Pixel coordinate grounding data:
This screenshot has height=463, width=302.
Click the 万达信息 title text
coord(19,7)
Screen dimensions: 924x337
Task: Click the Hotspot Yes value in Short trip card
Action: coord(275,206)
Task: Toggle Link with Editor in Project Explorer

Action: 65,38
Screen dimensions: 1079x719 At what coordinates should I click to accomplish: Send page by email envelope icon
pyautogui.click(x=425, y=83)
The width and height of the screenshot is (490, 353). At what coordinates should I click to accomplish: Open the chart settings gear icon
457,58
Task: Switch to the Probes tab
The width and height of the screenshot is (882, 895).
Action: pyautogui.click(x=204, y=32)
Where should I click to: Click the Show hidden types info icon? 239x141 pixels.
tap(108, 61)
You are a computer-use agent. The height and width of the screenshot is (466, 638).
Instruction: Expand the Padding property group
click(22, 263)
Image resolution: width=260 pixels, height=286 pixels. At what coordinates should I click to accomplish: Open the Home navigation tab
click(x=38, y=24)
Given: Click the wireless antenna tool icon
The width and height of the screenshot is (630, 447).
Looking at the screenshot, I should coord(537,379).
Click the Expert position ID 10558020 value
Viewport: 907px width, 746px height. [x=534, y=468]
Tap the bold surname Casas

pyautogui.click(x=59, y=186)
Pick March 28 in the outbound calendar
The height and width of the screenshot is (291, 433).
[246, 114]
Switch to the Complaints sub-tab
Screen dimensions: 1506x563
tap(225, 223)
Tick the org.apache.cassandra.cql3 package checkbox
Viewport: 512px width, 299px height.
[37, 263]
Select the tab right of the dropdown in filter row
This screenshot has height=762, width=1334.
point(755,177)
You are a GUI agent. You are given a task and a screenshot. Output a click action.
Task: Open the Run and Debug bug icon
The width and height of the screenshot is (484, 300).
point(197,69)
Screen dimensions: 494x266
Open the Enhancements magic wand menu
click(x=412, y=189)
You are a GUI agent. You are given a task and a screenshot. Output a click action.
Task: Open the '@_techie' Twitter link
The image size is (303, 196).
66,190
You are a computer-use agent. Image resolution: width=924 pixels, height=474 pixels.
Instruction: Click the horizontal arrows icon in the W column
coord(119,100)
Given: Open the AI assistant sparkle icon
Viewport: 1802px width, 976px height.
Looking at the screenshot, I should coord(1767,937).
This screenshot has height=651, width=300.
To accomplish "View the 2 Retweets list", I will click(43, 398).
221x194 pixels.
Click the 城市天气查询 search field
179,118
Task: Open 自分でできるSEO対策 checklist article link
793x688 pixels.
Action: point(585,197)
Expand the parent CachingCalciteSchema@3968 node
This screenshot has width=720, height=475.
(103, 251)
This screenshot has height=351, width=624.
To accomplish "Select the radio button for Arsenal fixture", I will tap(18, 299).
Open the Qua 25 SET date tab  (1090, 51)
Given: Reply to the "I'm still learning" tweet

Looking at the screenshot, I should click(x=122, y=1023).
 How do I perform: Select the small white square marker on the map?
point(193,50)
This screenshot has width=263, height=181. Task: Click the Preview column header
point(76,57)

● Exercise details
Once you have read the entries above, state how many of their lines include "Switch", giving the number alone.

● Expected answer
2